= Beginning of Section =

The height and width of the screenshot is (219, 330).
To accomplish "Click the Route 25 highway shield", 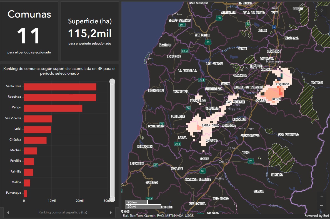I will tap(251, 161).
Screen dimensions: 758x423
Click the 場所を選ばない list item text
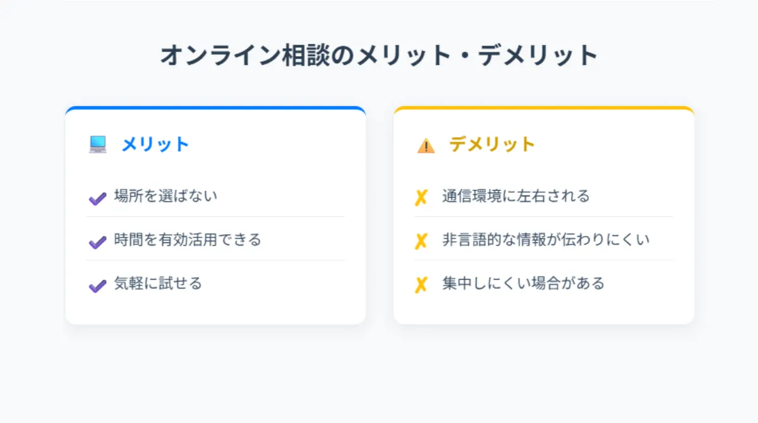click(x=165, y=196)
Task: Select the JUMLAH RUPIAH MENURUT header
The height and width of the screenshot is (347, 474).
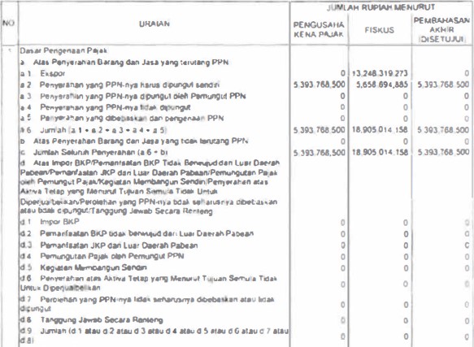Action: [x=381, y=7]
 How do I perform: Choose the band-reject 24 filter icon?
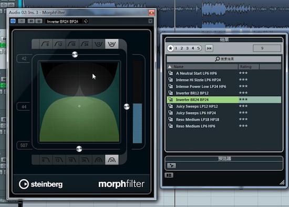tap(112, 44)
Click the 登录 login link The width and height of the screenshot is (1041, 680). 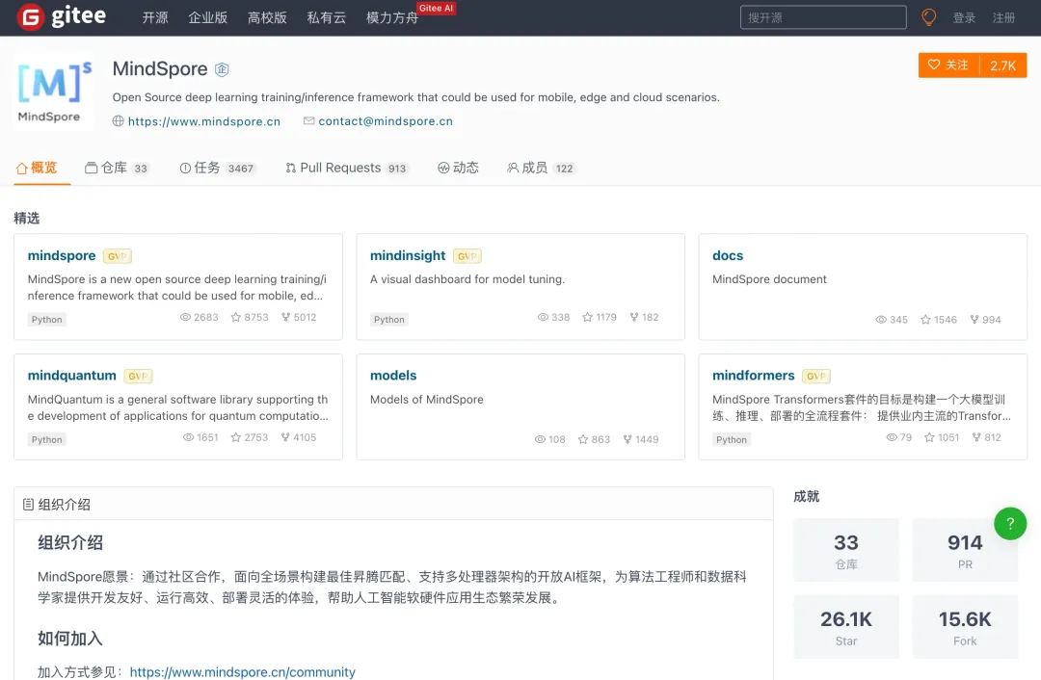(965, 16)
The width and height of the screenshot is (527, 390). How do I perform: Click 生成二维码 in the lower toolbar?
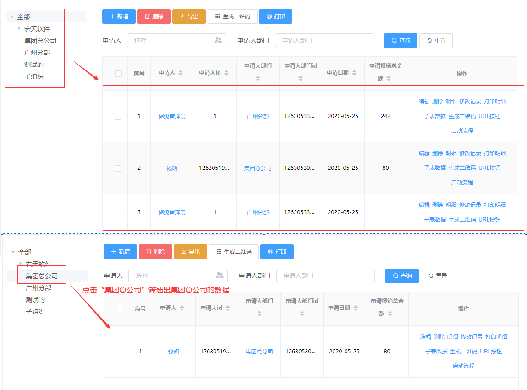(x=234, y=252)
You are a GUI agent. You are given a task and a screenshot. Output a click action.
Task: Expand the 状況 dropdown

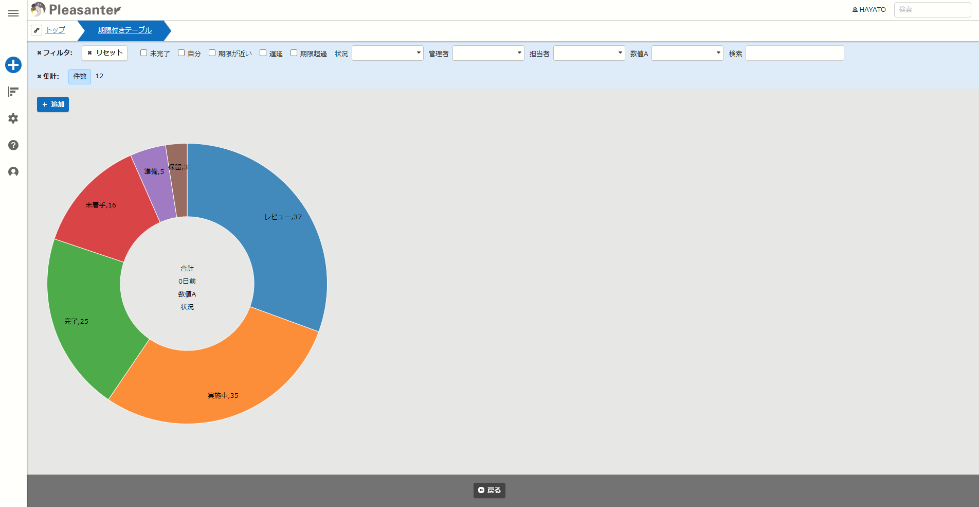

= End of Section =

Problem requirements
Omit the pictures, and please restate word for word the lines running from the line with "You are a GUI" to the end of the entries.

Result
You are a GUI agent. You are given a task and a screenshot. Output a click action.
Task: Expand the 状況 dropdown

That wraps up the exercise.